Perspectives

This weekend, my 45-going-on-85-year-old body announced that it was going on strike.

I had some bug that kept me in bed almost all Saturday and then Sunday, all ready to pack two days in one, I had a back spasm that had me on the floor in excruciating pain.  My son tried to make me feel better with many kisses and I was sad that he realized that his remedies were not efficacious.  It is heartbreaking when children grow up in these ways.

Nevertheless last night we had the ganza mishpocheh (the whole family) over for Sunday night dinner.
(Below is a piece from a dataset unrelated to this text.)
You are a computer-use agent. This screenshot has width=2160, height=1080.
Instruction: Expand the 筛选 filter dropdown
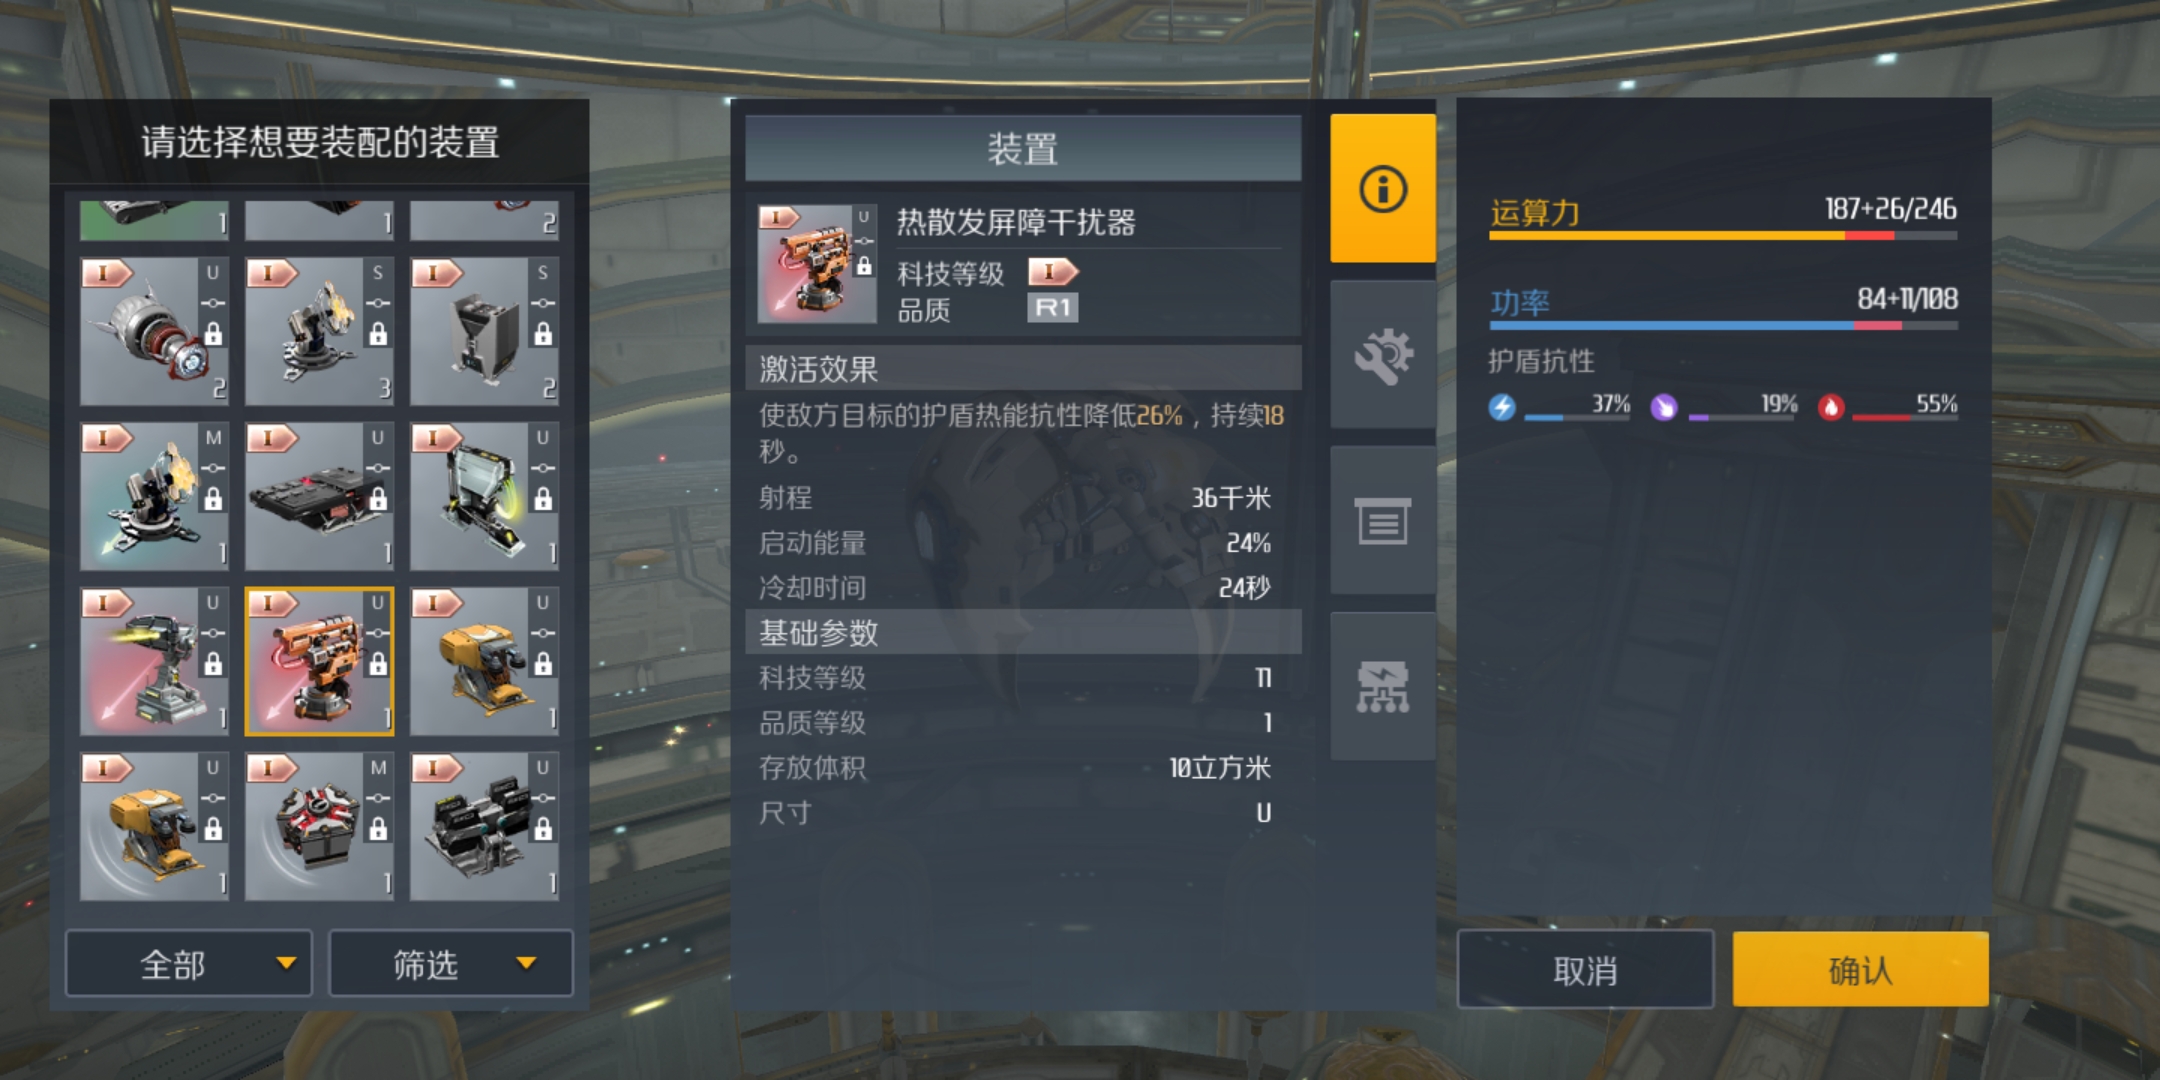[x=451, y=964]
My father who has newly diagnosed heart disease looked good and was very excited to give us batteries and power bars and assorted other things that he bought at CostCo.  One opened in the city and he takes the bus there and buys in bulk and then doles out to the “kids”:  SOB (sister of blogger), HOSOB (husband of sister of blogger), POB (partner of blogger and) and B (me).  As he was telling us about the good deals he got on all of these items, he stood taller, had better color and didn’t look or sound like a man in heart failure.  It is crazy what a good deal can do for an old man who is the child of poor immigrants and raised in the Depression.

As I reclined on a chair in the living room with a heating pad strapped to my back, I marveled at my father’s energy.  The conversation reminded me of my father’s endless price comparisons.  For a time, he focused especially on the price of bananas.  If he went to Chinatown, where he uses a sculpture studio, he could buy bananas for X cents a pound, but on the East Side of Manhattan where he lives, it is X+10 cents a pound.  I tolerated the banana story for years and then finally — this was when my mother was still alive — I said to Mom, “The banana story has run its course.  Make it go gently into that good night.” Mom nodded knowingly and I knew that was the last I would hear about the price of bananas.  Mom had a way with Dad.

Sure enough, Dad never mentioned the banana story again.  But he did start talking about the relative price of salmon.  I let it unfold for a few years (mind you, it is the SAME story over and over again about saving a few cents on the price of a pound of salmon0.   By then, Mom was gone.  So I said to SOB, “The salmon story has run its course.  Kill it.”  (I ceased to be gentle about these things after my mom died.)

But last night, as I sat alternatively in pain and extreme pain because of my back, I listened to my father tell us the good deals he got on the batteries and the power bars and I looked at him — he looked excited, proud and decidedly not sick.  And, I thought, I can live with these stories for a few years.  Happily, even, as long as my dad looks as good as he did last night.

But, please, no bananas or salmon stories.